I would say I’ve spent too much of my life in denial I wanted to be a writer. I distinctly remember learning that it was people who were writing all the books I took out of the library in vast quantities at a young age. I decided I wanted to do that when I grew up, but the constant messaging I got at home was being a writer was too risky, that I should look elsewhere for a career. So I pushed that desire deep down as I went to school, then college, then graduate school, trying to do just that. But I still gravitated to English and humanities classes and wrote in secret around the edges of my life. Eventually, I grew tired of trying to deny that part of myself.
When I moved to New Mexico in 2009, it was an opportunity to reset my life and start taking my writing more seriously away from expectations. With the support of my amazing spouse, I was able to learn my craft and slowly build a community of writer friends and colleagues, both locally and online. I started publishing short stories, went to workshops and conferences, eventually got an agent and published my first book Implanted (Angry Robot, 2018), which was a finalist for a number of awards. There have been some ups and downs along the way, but I now have over twenty short stories published in magazines and anthologies, have another book, A Hunger with No Name, that just came out last fall from University of Tampa Press, and a great group of people I know who are in my corner, all of which has been hugely transformative.
It’s been a process undoing the programming I received early on that I shouldn’t want to write, which held me back from developing my craft, finding a support network, and building a body of high quality work. I still feel wistful for what I could have accomplished sooner if I hadn’t been deterred from writing for so long. I wish I could go back to my younger self and tell her there’s no need to be scared, that it will be worth all the uncertainty to give yourself over to your dream, but that’s of course all hindsight.
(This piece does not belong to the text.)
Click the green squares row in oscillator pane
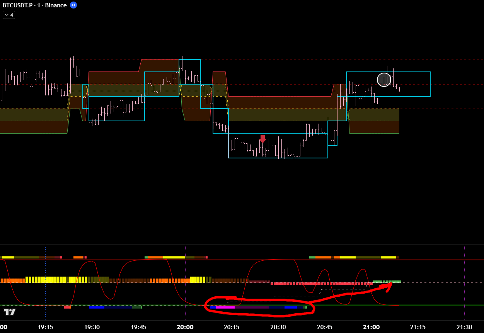The width and height of the screenshot is (484, 333). [387, 281]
Writing is very much a journey, and despite some trials and tribulations, I’d like to think my story has a happy ending. Or at least this particular act does, because I hope there is much more in my story to come.

Awesome – so before we get into the rest of our questions, can you briefly introduce yourself to our readers.
I’m primarily known as a speculative fiction writer based in Albuquerque, New Mexico. My work often focuses on environmental issues, examines the role of technology in our lives, and centers women’s voices through fantastical adventures and immersive worlds.
My latest book, the environmental fantasy A Hunger with No Name, was released in the fall of 2024 by the University of Tampa Press. It explores how the fate of a young woman from a low-tech culture intersects with a much higher-tech one, blowing up her worldview in the process and putting her values to the test as she comes face-to-face with technologies from the age before that should have been lost to time. Technologies that threaten the very existence of her culture because too many of her people view them as magic–too strong, too compelling, to fight off any longer. My novel Implanted (2018, Angry Robot)–a mash-up of cyberpunk, solarpunk, adventure, and romance–was shortlisted for the 2019 Compton Crook award for best first SF/F/H novel and named a definitive work of climate fiction by Grist. My short stories range from swashbuckling fantasy to noir technothrillers, climate fiction, and some occasional horror–with hopefully even more to come.
I earned a Master’s degree in Mass Communication, studying, in part, the digital divide and how people engage with the media. Afterwards, I spent a few years working as an academic researcher, examining how people adopt new technologies and navigate the digital information sphere. This was hugely formative and gave me a strong foundation in the social sciences for forecasting the future.
In addition to writing, I’m also an alumni mentor for the University of Georgia and an Artist Leadership Fellow with the Mid-America Arts Alliance. In both roles, I get to help people formalize their creative practice and provide them with the support I wished I had early on in my own writing career.
To learn more, please visit: http://www.laurencteffeau.com

What do you find most rewarding about being a creative?
There’s nothing like seeing your work published and being able to hold your book in your hands. Every time one of my stories is published, I get a little thrill that my words are out their in the universe for someone else to discover. It feels like a minor miracle every time, considering how much work that goes into each story, all the different versions to get it right, all the other stories and authors it’s competing against in order to be published in the first place. Whatever else happens after that is gravy.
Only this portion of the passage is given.